UK Budget 2018: Trick or Treat?Posted on 30th November 2019
The UK government delivered its Budget on 29 October as opposed to 31 October to avoid being tainted by Halloween. So was it ‘trick’ or ‘treat’?
Hanging in the balance is that if UK’s negotiations with the European Union (“EU”) aren’t successful, a no-deal Brexit will require a new Budget to set out a ‘different strategy for the future’. In fact, the Chancellor announced an extra £500 million budgeted for preparations for leaving the EU. Some believe that the £500 million available for a no-deal Brexit is also a valuable negotiating ploy for the UK. UK taxpayers and British expats may be concerned about a no-deal Brexit and wish to take this opportunity to review their UK financial affairs.
The clear message throughout the budget was that austerity is coming to an end and the budget offered ‘treats’ such as investments in transport, health and infrastructure. The announcement of an additional £2 billion in funding for mental health services was warmly welcomed. The £1.7 million funding in Holocaust education programmes to mark the 75th anniversary of the liberation of Bergen-Belsen concentration camp is also note-worthy.
In tax news, the UK tax-free personal allowance will increase to £12,500 (from £11,850) from 6 April 2019 – a year earlier than planned. The basic rate band will be extended to £37,500 (from £34,500). This means that taxpayers with incomes of less than £50,000 a year will only pay 20% UK income tax.
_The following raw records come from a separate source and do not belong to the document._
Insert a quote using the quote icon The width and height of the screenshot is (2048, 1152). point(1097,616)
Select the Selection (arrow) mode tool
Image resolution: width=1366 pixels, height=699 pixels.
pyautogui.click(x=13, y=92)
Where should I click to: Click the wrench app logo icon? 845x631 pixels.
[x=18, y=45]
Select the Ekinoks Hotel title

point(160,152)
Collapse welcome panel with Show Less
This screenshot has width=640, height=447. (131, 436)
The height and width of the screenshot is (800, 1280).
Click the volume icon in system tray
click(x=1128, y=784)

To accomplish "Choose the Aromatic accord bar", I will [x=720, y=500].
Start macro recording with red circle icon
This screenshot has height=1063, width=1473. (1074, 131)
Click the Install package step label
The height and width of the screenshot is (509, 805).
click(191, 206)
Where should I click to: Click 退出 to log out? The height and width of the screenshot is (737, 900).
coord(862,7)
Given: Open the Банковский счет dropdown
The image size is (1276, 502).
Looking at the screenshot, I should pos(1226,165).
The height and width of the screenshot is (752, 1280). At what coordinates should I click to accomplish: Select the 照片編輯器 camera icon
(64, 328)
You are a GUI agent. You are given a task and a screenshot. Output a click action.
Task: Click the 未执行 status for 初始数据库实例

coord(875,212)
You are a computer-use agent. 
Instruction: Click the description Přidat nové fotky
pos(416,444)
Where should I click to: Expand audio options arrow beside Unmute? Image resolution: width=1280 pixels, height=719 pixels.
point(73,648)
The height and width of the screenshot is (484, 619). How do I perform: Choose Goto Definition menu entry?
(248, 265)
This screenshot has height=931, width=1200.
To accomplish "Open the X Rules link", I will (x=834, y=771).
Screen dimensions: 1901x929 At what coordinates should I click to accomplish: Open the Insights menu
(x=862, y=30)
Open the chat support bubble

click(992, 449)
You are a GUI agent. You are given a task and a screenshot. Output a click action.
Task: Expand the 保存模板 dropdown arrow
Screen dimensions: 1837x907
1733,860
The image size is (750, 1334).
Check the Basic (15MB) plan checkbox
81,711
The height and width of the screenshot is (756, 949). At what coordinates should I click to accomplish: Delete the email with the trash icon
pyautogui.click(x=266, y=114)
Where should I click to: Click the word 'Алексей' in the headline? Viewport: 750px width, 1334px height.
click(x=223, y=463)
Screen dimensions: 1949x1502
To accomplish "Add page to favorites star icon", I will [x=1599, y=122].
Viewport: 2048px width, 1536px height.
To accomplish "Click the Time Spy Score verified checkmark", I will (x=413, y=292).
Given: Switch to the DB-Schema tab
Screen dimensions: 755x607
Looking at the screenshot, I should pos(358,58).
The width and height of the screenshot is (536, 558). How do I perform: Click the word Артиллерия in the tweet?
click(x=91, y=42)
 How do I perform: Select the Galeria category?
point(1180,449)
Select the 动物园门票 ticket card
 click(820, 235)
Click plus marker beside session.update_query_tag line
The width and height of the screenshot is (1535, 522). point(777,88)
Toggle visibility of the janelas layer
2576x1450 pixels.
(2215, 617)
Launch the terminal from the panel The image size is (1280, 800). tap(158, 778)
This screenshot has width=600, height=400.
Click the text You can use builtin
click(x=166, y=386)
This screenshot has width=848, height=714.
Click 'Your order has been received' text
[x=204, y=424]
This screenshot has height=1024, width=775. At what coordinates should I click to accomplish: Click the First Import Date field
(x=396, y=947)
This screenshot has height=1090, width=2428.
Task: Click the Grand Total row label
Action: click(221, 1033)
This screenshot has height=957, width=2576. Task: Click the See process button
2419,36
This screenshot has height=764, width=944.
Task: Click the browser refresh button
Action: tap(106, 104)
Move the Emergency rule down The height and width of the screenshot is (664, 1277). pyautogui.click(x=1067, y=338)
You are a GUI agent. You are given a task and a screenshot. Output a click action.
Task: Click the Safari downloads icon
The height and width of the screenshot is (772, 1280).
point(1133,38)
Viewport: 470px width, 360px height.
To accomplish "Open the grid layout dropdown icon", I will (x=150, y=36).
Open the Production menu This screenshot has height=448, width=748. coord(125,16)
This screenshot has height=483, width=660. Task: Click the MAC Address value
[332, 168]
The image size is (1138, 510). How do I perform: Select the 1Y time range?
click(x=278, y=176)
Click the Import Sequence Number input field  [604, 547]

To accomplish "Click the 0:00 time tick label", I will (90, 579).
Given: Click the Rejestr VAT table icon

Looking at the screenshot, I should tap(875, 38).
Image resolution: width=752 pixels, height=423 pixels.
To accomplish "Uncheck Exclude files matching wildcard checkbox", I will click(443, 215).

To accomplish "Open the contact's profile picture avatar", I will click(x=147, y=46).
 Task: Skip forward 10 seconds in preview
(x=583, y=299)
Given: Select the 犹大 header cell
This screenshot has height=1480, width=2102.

These measures will be welcomed by British expats with UK income, for example, those with rental income in the UK.
The UK confirmed that it will be implementing the previously announced proposals in relation to property tax for non-UK resident taxpayers and non-UK resident companies. Non-UK resident taxpayers will be subject to UK tax on gains from direct (and certain indirect) disposals of UK property from 6 April 2019. This relates to residential and non-residential property. In addition, non-UK resident companies will be subject to UK corporation tax on UK property income from 6 April 2020.
Those buying UK residential property will not welcome the proposal of a surcharge of 1% to Stamp Duty Land Tax (SDLT). It is expected that the 1% surcharge will be in addition to the existing 3% surcharge on the purchase of residential property by all companies and individuals who already own a residential property.
A huge talking point is the introduction of a new 2% digital services tax on UK revenues of big technology companies from April 2020. The UK is taking a leap of faith by going it alone and not waiting for international commitment to challenge tech giants such as Amazon, Google and Apple. The 2% levy is based on the money made on digital services such as advertising and streaming entertainment (and not online sales). The UK expects to raise more than £400 million annually from this measure. The Chancellor highlighted that “the rules of the game must evolve now if they are to keep up with the digital economy,” and whilst the public benefits from digital platforms, the fairness of the tax system must be considered. He clarified that the UK expected large companies and not startups to shoulder the burden of the tax.
OFFSHORE TAX COMPLIANCE STRATEGY
The UK is updating its offshore tax compliance strategy following the success of the strategy set out in ‘No Safe Havens’ in 2014 ‘No Safe Havens’. Over 100 jurisdictions have been automatically exchanging financial data under the Common Reporting Standard (“CRS”) – Israel has missed the deadline but that is another ‘trick’ or perhaps ‘treat’. The UK has already begun their analysis of this unprecedented amount of information with the intention of targeting non-compliant taxpayers. The odds are now stacked against taxpayers with undeclared offshore assets. Taxpayers must seek professional advice to understand how best to resolve any outstanding issues.
OFFSHORE TAX COMPLIANCE STRATEGY
Overall the UK budget offered various ‘treats’ in the form of investments in public services and interesting proposals for how the UK plans to raise money in a post-Brexit country. Nevertheless, the Budget was overshadowed by Brexit as the Chancellor’s predictions for the public finances were highly dependent on a smooth transition.